Biophys J. 2019 Jan 25;:
Authors: Porter JR, Moeder KE, Sibbald CA, Zimmerman MI, Hart KM, Greenberg MJ, Bowman GR
Proteins are dynamic molecules that undergo conformational changes to a broad spectrum of different excited states. Unfortunately, the small populations of these states make it difficult to determine their structures or functional implications. Computer simulations are an increasingly powerful means to identify and characterize functionally relevant excited states. However, this advance has uncovered a further challenge: it can be extremely difficult to identify the most salient features of large simulation data sets. We reasoned that many functionally relevant conformational changes are likely to involve large, cooperative changes to the surfaces that are available to interact with potential binding partners. To examine this hypothesis, we introduce a method that returns a prioritized list of potentially functional conformational changes by segmenting protein structures into clusters of residues that undergo cooperative changes in their solvent exposure, along with the hierarchy of interactions between these groups. We term these groups exposons to distinguish them from other types of clusters that arise in this analysis and others.

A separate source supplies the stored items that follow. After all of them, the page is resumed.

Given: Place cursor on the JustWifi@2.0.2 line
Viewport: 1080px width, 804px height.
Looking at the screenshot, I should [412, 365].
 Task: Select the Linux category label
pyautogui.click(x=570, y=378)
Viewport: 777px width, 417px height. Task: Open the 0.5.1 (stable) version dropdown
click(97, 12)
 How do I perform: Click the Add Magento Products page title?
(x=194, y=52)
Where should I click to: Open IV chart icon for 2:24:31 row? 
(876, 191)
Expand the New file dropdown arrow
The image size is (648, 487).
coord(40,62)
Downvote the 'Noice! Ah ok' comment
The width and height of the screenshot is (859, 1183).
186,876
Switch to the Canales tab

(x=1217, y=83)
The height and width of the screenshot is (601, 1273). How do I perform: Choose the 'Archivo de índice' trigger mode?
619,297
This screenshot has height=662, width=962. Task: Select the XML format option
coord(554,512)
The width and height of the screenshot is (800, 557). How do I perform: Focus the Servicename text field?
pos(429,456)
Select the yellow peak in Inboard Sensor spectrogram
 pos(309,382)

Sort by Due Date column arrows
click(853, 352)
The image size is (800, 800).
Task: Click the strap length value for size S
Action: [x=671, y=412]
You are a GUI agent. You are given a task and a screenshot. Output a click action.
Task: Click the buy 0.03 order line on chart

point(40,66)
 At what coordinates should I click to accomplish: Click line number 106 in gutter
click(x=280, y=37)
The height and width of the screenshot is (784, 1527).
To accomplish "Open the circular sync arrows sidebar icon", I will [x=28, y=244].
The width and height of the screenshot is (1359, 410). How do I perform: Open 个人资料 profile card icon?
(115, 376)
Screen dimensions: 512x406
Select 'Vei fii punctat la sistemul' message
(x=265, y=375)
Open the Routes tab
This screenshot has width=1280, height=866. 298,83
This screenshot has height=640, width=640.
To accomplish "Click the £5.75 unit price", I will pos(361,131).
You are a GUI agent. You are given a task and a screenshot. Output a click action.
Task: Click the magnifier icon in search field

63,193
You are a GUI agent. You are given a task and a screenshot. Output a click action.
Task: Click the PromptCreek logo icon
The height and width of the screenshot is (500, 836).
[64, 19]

We demonstrate, using three different model systems, that this method identifies experimentally validated and functionally relevant conformational changes, including conformational switches, allosteric coupling, and cryptic pockets. Our results suggest that key functional sites are hubs in the network of exposons. As a further test of the predictive power of this approach, we apply it to discover cryptic allosteric sites in two different β-lactamase enzymes that are widespread sources of antibiotic resistance. Experimental tests confirm our predictions for both systems. Importantly, we provide the first evidence, to our knowledge, for a cryptic allosteric site in CTX-M-9 β-lactamase. Experimentally testing this prediction did not require any mutations and revealed that this site exerts the most potent allosteric control over activity of any pockets found in β-lactamases to date. Discovery of a similar pocket that was previously overlooked in the well-studied TEM-1 β-lactamase demonstrates the utility of exposons.